Wumpus running up a Developer-themed staircase in pursuit of a coin.
Engineering & Developers

Cost Attribution in Discord’s API

Discord's API is powered by a unified Python codebase containing over 1700 API endpoints and around 700 background tasks. Engineers make changes to this shared code every day as it's continuously deployed to several hundred separate Kubernetes deployments through a phased rollout process.

That is a lot of code, engineers, endpoints, and deployments! It can be challenging to keep track of all of the changes made every single day, but we have good instrumentation that allows us to keep an eye on latency, throughput, and error rates to help detect regressions that may negatively impact users or our systems.

One observability gap that we wanted to improve last year was our understanding of how hosting costs were allocated across product features. For example, how much does it cost to operate the parts of API that are used to send and receive messages? Start a stream? Send a friend a Nitro gift? How do these values change over time? Did that change someone landed last week meaningfully affect a team’s spend on hosting? We’d like to know these answers for both a single endpoint (e.g. sending a message in a text channel) and for an entire feature (e.g. chat - more on these later).

Most cloud providers will happily split out your costs by Kubernetes deployment, which is helpful but is only the first step due to how we deploy the API. We run the same codebase in all of our Kubernetes deployments, each of which handles a specific subset of HTTP traffic or background tasks. Since we already have so many deployments, breaking them up further to facilitate cost tracking isn’t tenable. We needed to find a way to add better tracking to our existing system without changing our deployment topology.

An additional challenge is that each API worker process handles multiple tasks concurrently. At any moment, it will be juggling work related to any number of features (we do isolate certain traffic to particular deployments, but not in a way that helps us here). Ultimately, in order to understand the cost of serving the API traffic related to a given feature, we need to be able to allocate the cost for a deployment based on how much time it spent on code related to that feature. By extending our application’s profiling tooling, we were able to do exactly this.

Note: all numbers and code in this post are for illustrative purposes only.

Setting the stage, featuring: Features!

Before we get into inspecting our Python interpreter, let’s set the scene and spend a little time on how features are expressed within Discord’s codebase.

The engineering team put together a list of feature groups that cluster our API endpoints and background tasks by related functionality. An example of one such feature group is chat, which includes the functionality required for sending, viewing, and editing messages in multiple contexts.
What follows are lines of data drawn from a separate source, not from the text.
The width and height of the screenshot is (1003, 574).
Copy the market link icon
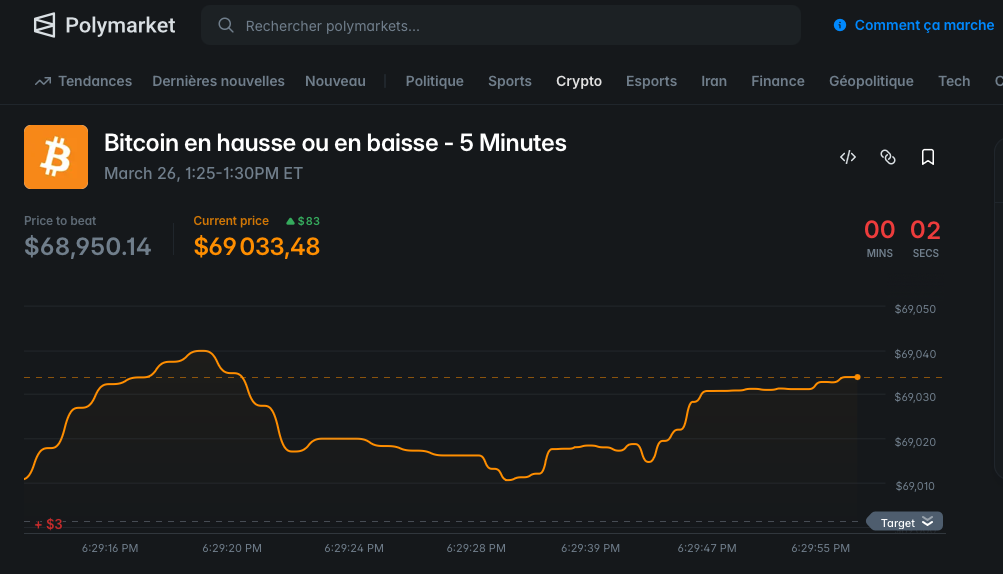point(887,157)
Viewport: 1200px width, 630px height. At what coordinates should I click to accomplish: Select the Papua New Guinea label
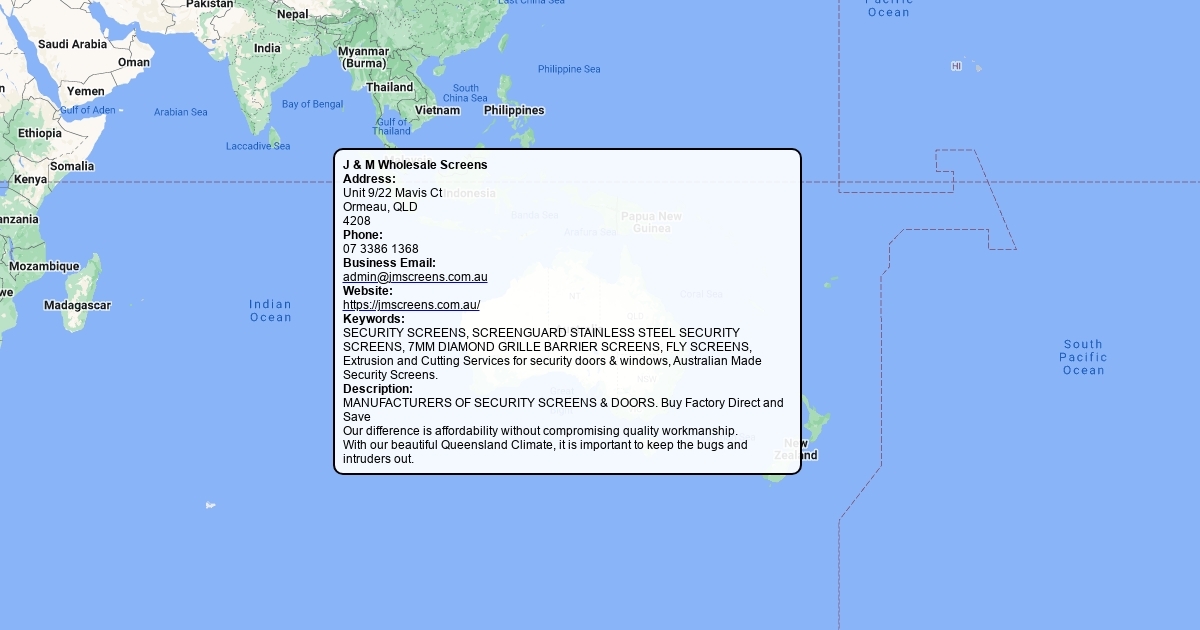pos(651,222)
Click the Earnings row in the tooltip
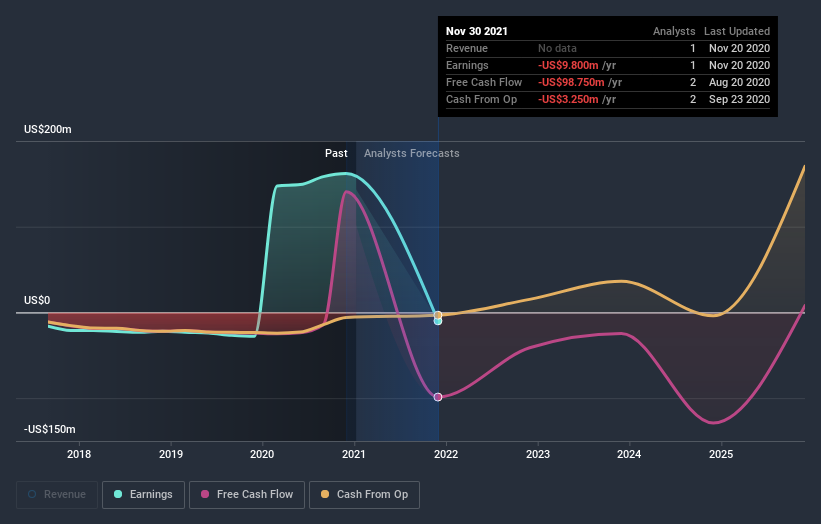The width and height of the screenshot is (821, 524). coord(608,65)
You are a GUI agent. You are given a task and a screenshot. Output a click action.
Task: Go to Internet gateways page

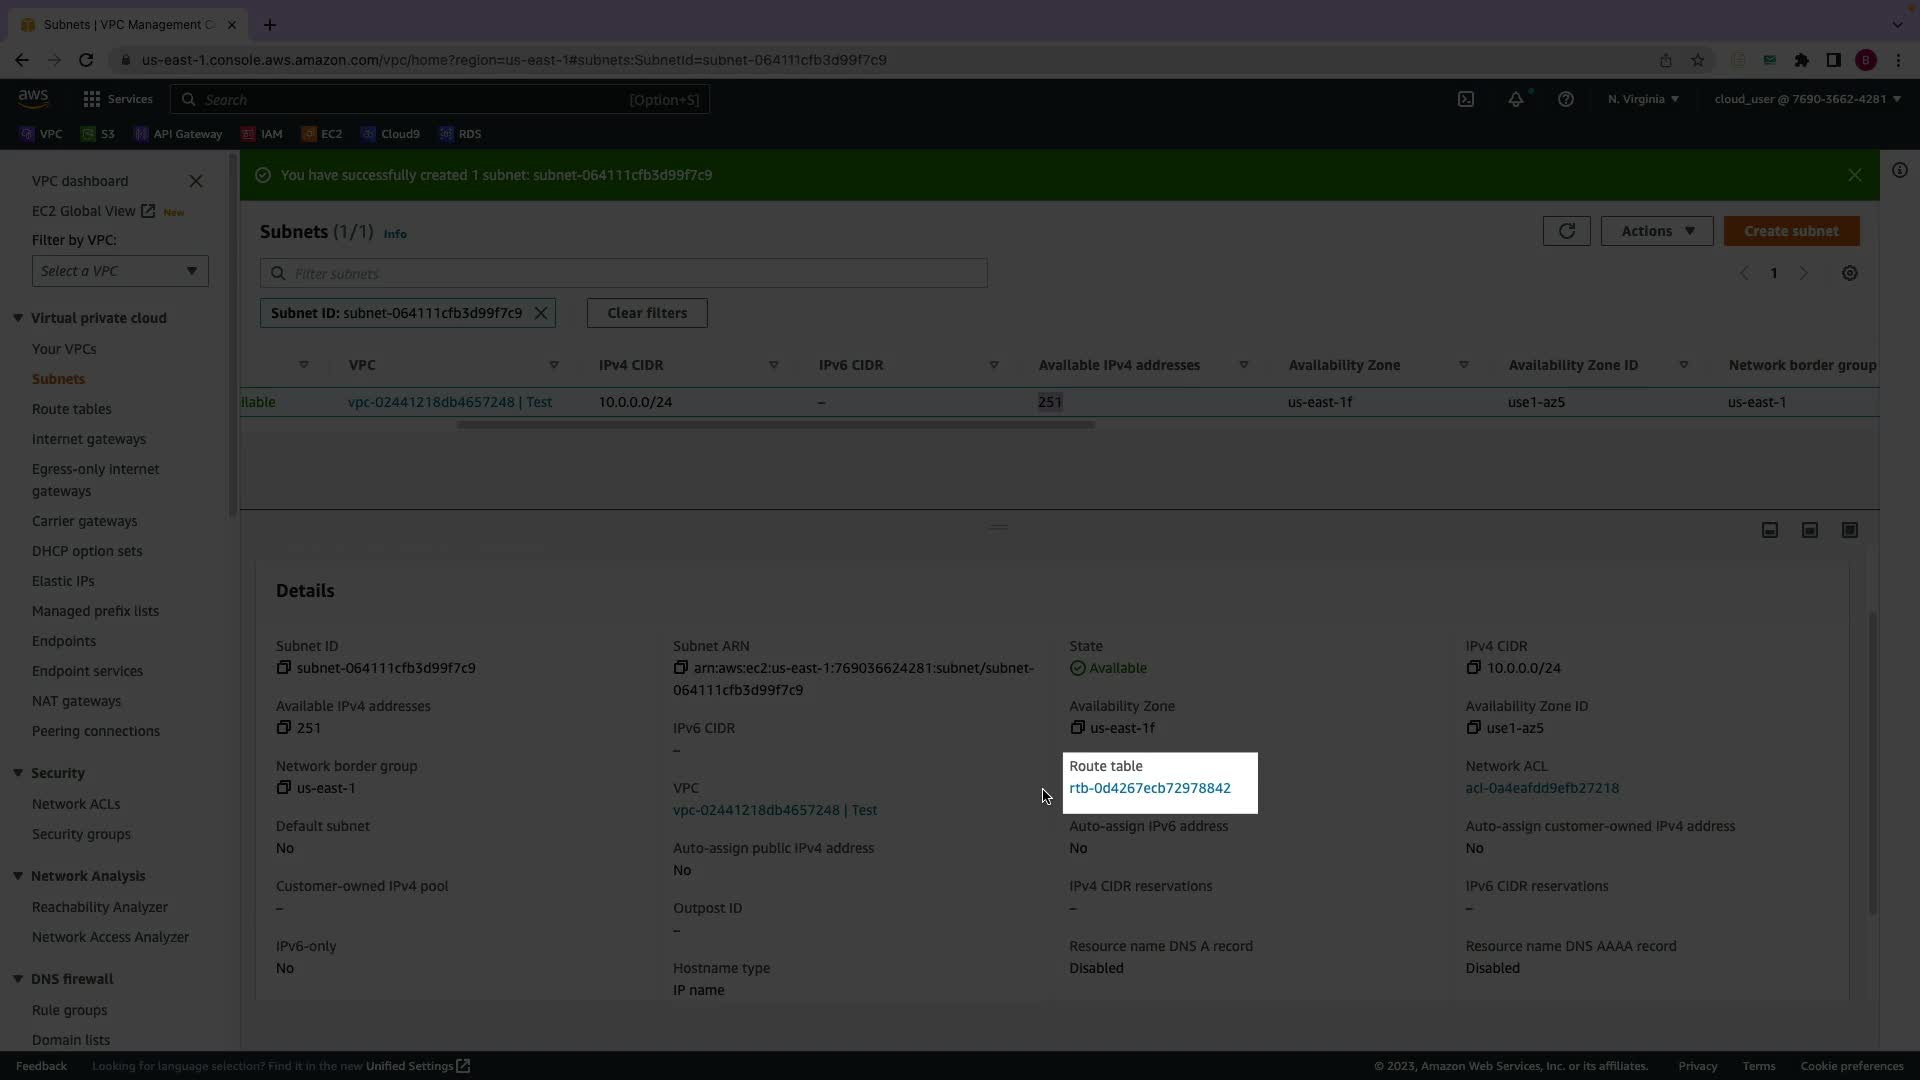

This categorization system doesn’t attempt to accurately represent all product features, as its goal is to provide an abstraction that is useful for cost and reliability tracking for subsets of the API.

Below are a few of the formal feature definitions that make up the chat feature group within our codebase:

- feature: messaging
  team: msgs-team
  tier: S
  feature_group: chat
- feature: text-in-voice
  team: msgs-team
  tier: B
  feature_group: chat
- feature: typing-indicator
  team: msgs-team
  tier: E
  feature_group: chat

Each feature has a name, an owning team, a tier, and a feature group. The tier represents how critical the feature group’s functionality is to the healthy operation of Discord. We use these priority values to define and enforce SLOs for endpoints and background tasks.

All features and feature groups are defined in code, and we generate language-specific versions of the data for use across services.

We assign every API endpoint and background task to a feature (and through that, a feature group) by extending our existing Python declarations for these endpoints and tasks. For example:

@route(
    'POST',
    '/channels/<channel_id>/messages',
    feature=Feature.MESSAGING,
    # ...
)
def create_message(channel_id: int) -> MessageResponse:
     ...

When the API begins to process an HTTP request, it’ll look up the feature and tier for that request and set them in a ContextVar for easy access during processing.

What does a deployment cost?

We currently run all of our API deployments in Kubernetes. Most cloud providers make it simple to see what you’re paying for a given Kubernetes cluster. You will usually be able to get data that shows what you’re paying for a given hour, broken down by SKUs for VM instances, disks, etc. A single row of that data might look something like this (these examples have been simplified):

{
    "sku": "sku-vm-instance-large",
    "description": "VM instance, hourly",
    "resource": "production-cluster-1",
    "usage_start_time": "2026-04-01 01:00:00 UTC",
    "usage_end_time": "2026-04-01 02:00:00 UTC",
    "quantity": 18,
    "cost_per": 1.536,
    "total_cost": 27.648
}

The specifics will vary based on your provider, but the main thing to notice is that this is showing the cost for:

  • a specific SKU (VMs, disk, network, etc.)
  • over a given hour
  • for an entire Kubernetes cluster (”resource” in this example)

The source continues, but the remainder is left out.